Photo of Lee RhiannonLee Rhiannon (NSW, Australian Greens) Share this | Hansard source

We've come to one of the most serious aspects of the legislation before us, where people can be jailed for the rest of their life. For people who are listening to this or reading it at some stage, it's probably worth them understanding what is happening. The minister hasn't been that particularly cooperative, but we have got onto a new section and he was being half reasonable and starting to answer some questions. But a senior minister to Minister Seselja, Minister Birmingham, came in and they had a talk, and I can only assume that he said: 'Start curtailing your answers. You don't have to get up and reply to this; just sit there'—because that's what's now happening. We have got on to a section that has been so incredibly criticised in this country—by religious people, by legal experts, by charities, by university academics, by legal academics and by constitutional experts. It's unbelievable! It's like being back in the Cold War! They just sit there because they've got the numbers—because Labor delivered them. This minister was answering a few questions but now he's decided to bunker down. Why has he bunkered down? I would have to conclude that he's been given advice. This is really serious. It is no way for the Senate to be used—or abused, because that's what you're now doing.

People can now be captured by these laws. My colleague Senator Nick McKim has said—as have many others; I acknowledge that—that it has a 'chilling effect'. That 'chilling effect' means that people will think, 'I've got to be really careful about what I do'; 'Maybe I shouldn't write that article'; or, 'Maybe I shouldn't go and give that speech to that group of people who are concerned about the direction of Australian foreign policy or the direction of what's happening to our lack of interest in overseas aid and how it's misconstrued.' Look at the rubbish on the front page of The Daily Telegraph today. That chilling effect means that people back off from having an active and open engagement with public life. That is what this legislation will do. Maybe not many people will go to jail, but the government will have achieved what they're trying to do here: advance corporate interests and stifle civil society. The criticism that the government sometimes cops will be reduced, but so will the very rich fabric of what it means to live in a truly democratic society.
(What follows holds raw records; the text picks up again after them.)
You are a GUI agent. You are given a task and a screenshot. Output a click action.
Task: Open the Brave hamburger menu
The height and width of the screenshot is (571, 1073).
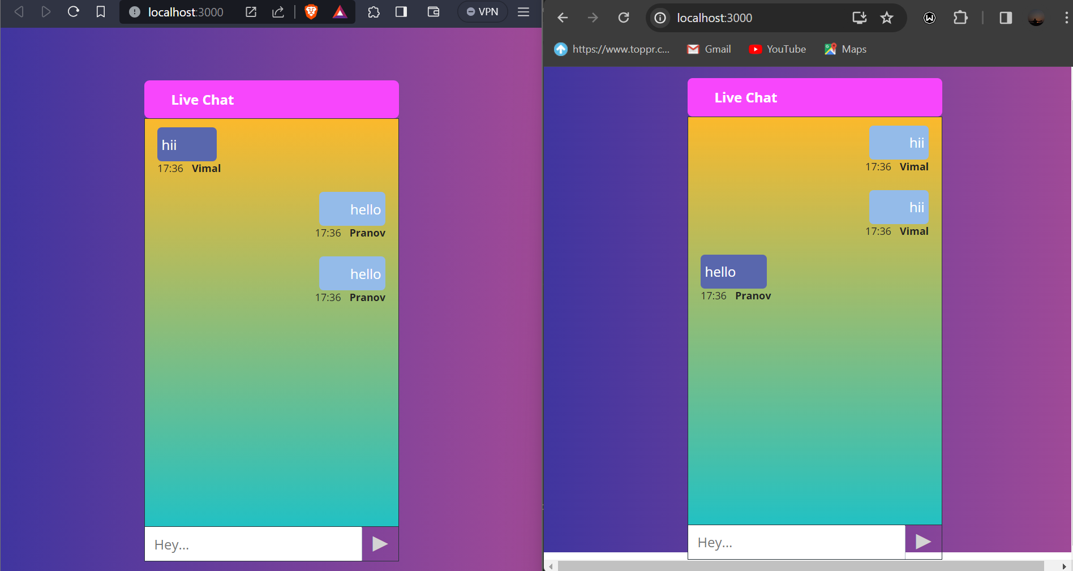pos(523,12)
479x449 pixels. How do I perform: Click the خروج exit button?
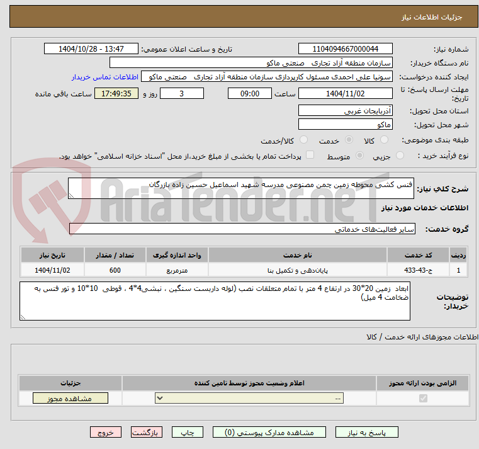(x=105, y=433)
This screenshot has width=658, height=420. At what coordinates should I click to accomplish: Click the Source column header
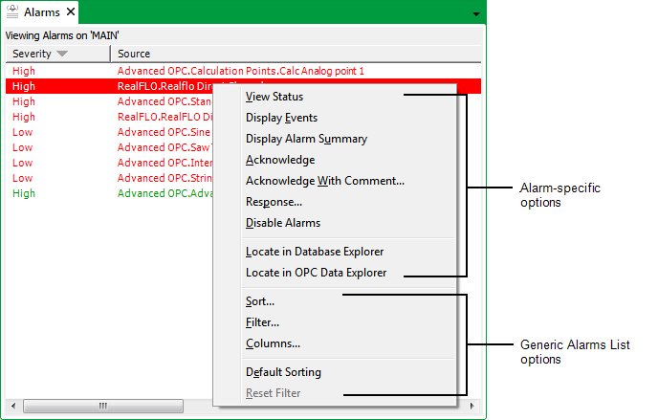[x=134, y=54]
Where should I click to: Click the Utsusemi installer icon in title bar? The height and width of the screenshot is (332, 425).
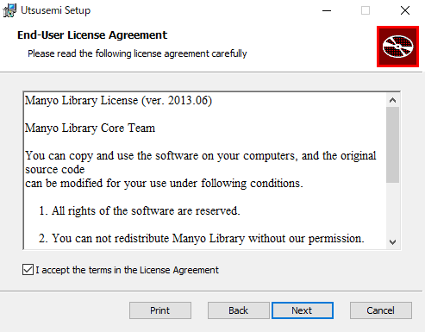tap(9, 10)
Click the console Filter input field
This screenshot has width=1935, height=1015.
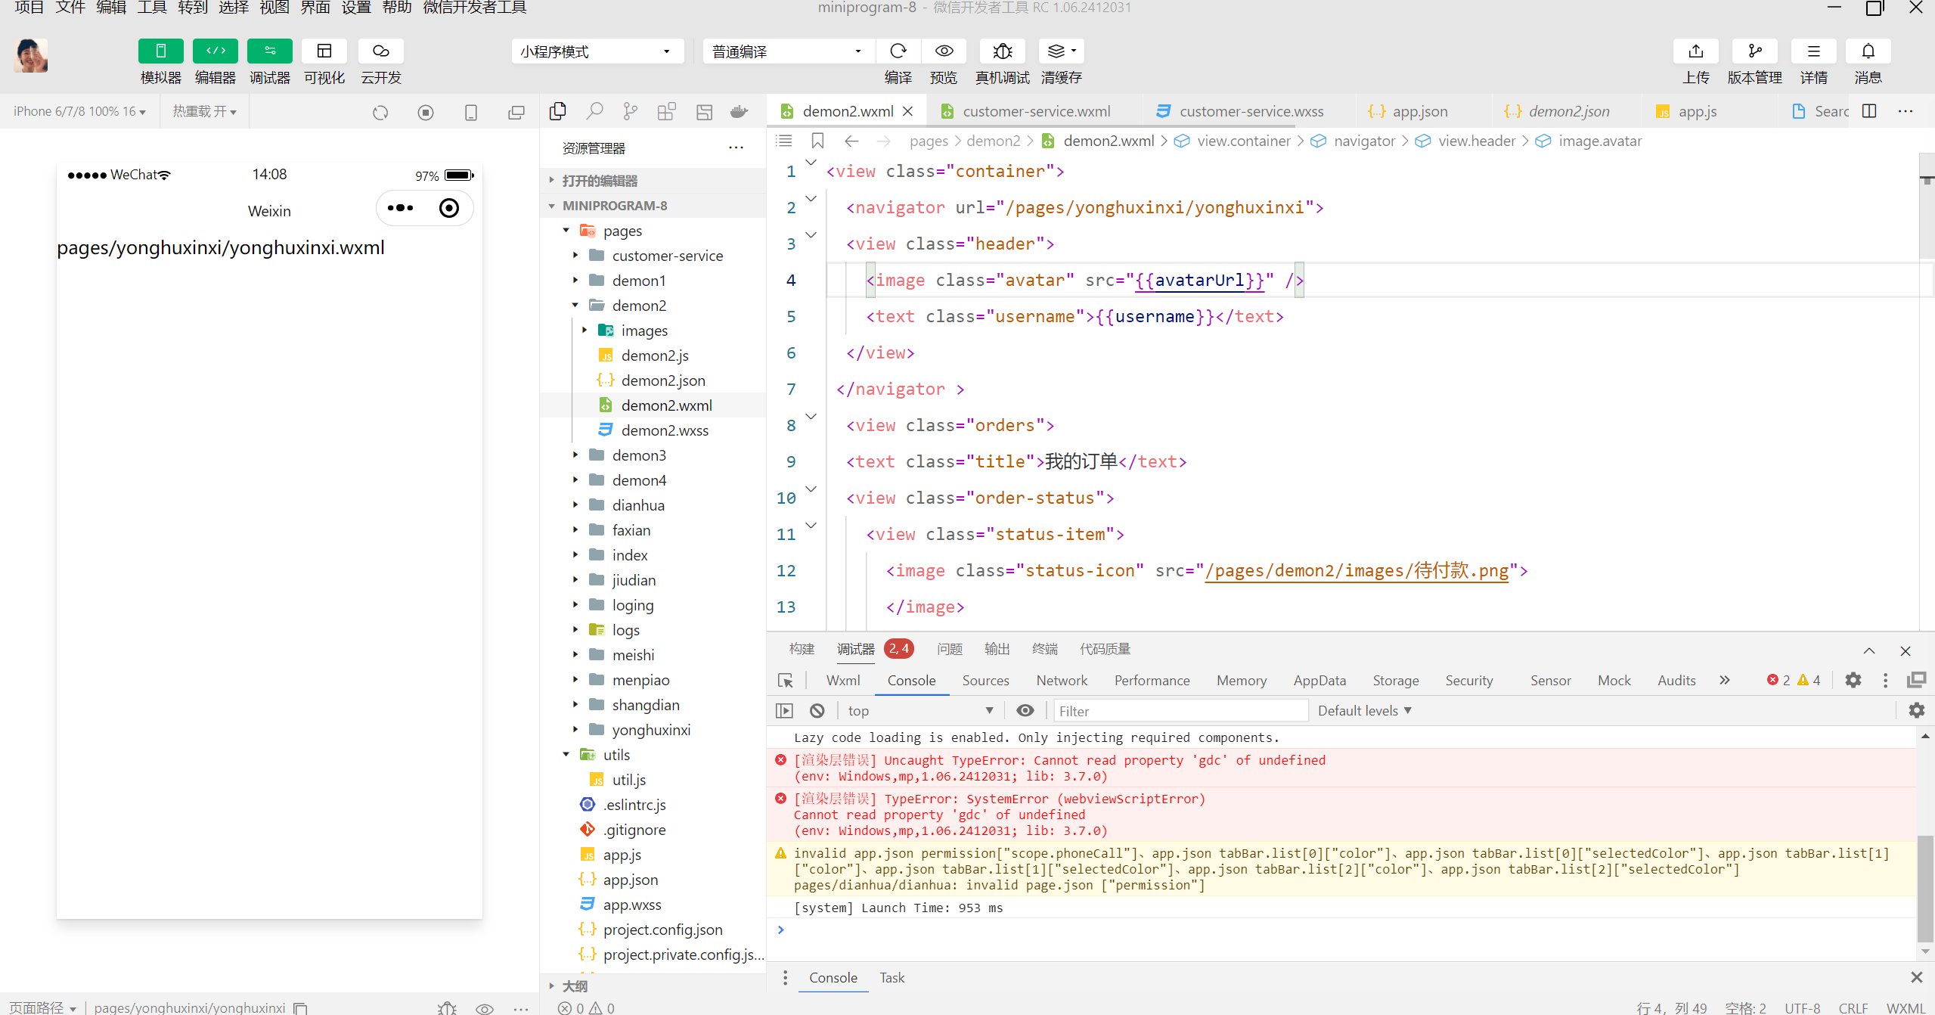(x=1180, y=710)
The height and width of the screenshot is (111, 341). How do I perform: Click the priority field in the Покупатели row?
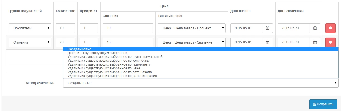click(89, 28)
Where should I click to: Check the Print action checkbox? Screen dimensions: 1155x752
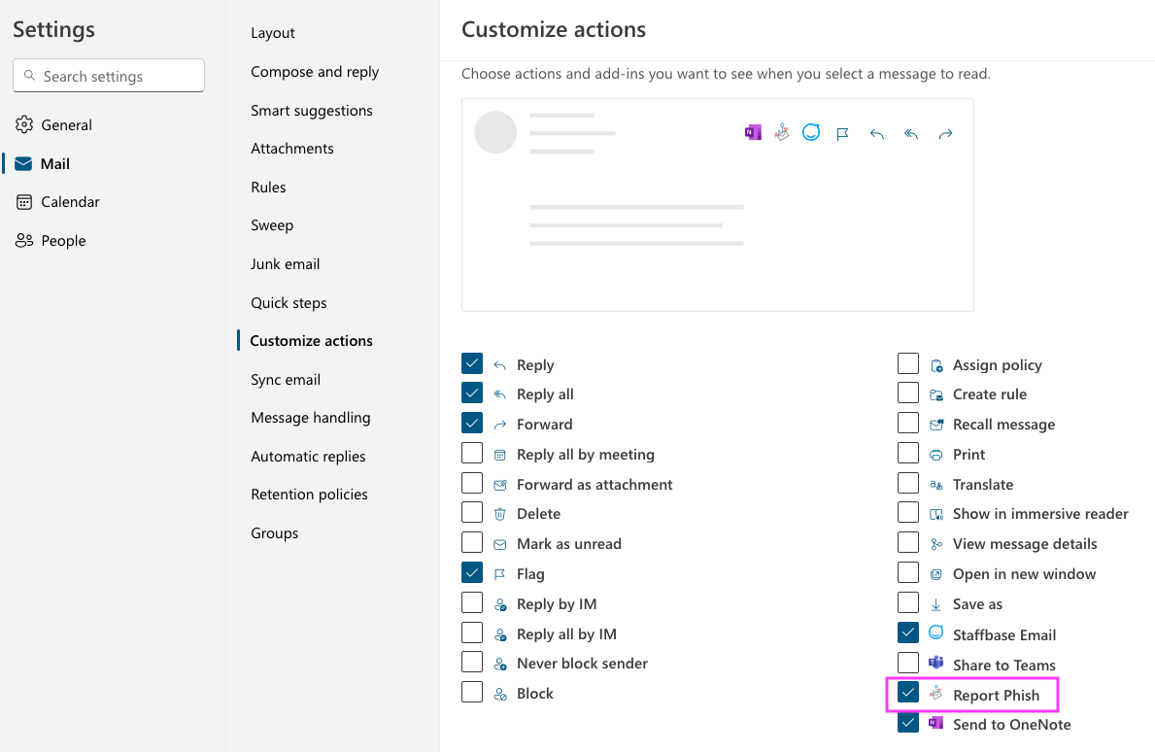click(x=908, y=454)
It is really alarming sitting in this senate tonight, 28 June. I think we should get it in the Hansard. There are three Labor people here. There are three coalition people here. There are three Greens here. There is one Centre Alliance here. I know people are busy—I'm often not here myself—but, seriously, what the coalition is getting away with is scandalous. What Labor's engaged in, what they've signed off on, will be remembered. We are talking about people going to jail for the rest of their lives, and a minister won't even get up and speak about it—disgraceful.